- **Task to complete**
Check every line below, and copy those that include "icon".
** Provided information follows **
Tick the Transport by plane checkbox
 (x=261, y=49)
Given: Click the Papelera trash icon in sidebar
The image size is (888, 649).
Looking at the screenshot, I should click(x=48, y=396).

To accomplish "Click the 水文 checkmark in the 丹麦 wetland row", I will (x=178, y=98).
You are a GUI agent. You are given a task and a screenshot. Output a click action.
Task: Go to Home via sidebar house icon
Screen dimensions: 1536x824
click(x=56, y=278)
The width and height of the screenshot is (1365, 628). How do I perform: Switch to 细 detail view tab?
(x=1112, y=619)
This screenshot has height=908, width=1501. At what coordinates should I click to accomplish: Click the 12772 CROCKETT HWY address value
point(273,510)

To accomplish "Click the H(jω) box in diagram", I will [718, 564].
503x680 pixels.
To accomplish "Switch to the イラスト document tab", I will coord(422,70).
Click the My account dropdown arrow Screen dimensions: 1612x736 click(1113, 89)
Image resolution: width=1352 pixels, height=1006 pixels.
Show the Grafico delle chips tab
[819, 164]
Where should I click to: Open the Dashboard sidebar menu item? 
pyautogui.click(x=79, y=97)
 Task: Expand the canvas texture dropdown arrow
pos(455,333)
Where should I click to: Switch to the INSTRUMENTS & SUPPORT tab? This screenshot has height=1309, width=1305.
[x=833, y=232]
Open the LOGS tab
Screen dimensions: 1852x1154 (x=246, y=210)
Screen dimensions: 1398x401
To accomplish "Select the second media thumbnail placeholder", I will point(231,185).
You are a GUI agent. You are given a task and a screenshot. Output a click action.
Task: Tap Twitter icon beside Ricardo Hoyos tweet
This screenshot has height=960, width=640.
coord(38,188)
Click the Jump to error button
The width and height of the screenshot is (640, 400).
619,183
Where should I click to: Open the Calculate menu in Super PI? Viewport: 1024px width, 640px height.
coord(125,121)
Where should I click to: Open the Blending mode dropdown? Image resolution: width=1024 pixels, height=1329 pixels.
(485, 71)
** End of Provided information **
- **Task solution**
Given: Click the Papelera trash icon in sidebar
Task: Go to Home via sidebar house icon
Task: Tap Twitter icon beside Ricardo Hoyos tweet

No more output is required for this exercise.